Your answer must be the records below repeated word for word, with no pictures in it.

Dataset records
****************
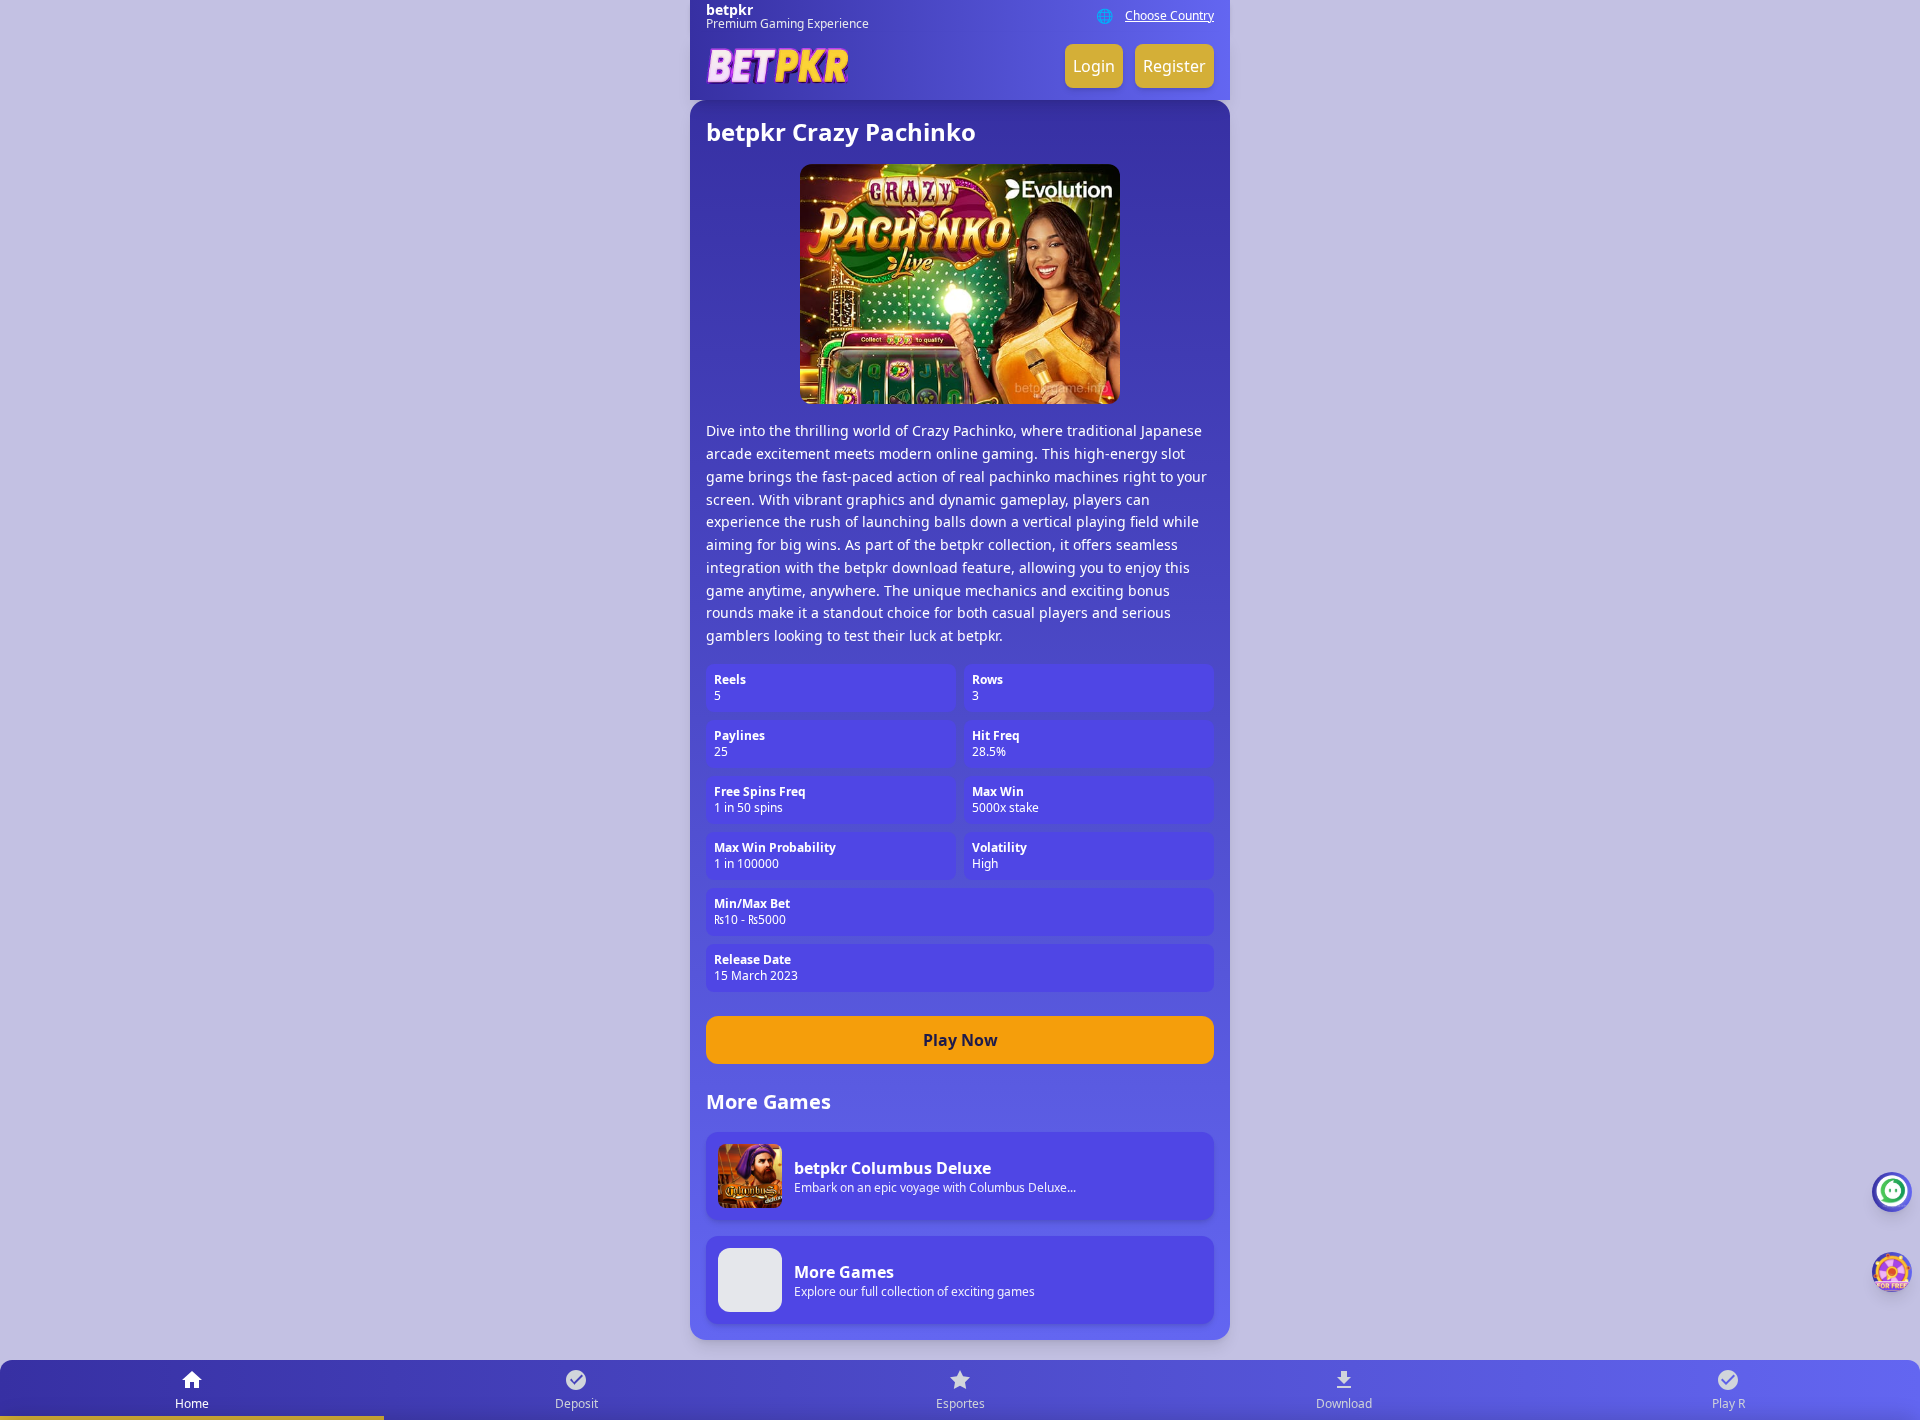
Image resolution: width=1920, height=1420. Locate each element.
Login (1094, 66)
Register (1174, 66)
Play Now (960, 1040)
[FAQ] (1892, 1192)
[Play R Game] (1892, 1272)
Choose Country (1169, 16)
****************
Response area
Image resolution: width=1920, height=1420. Locate each element.
Login (1094, 66)
Register (1174, 66)
Play Now (960, 1040)
[FAQ] (1892, 1192)
[Play R Game] (1892, 1272)
Choose Country (1169, 16)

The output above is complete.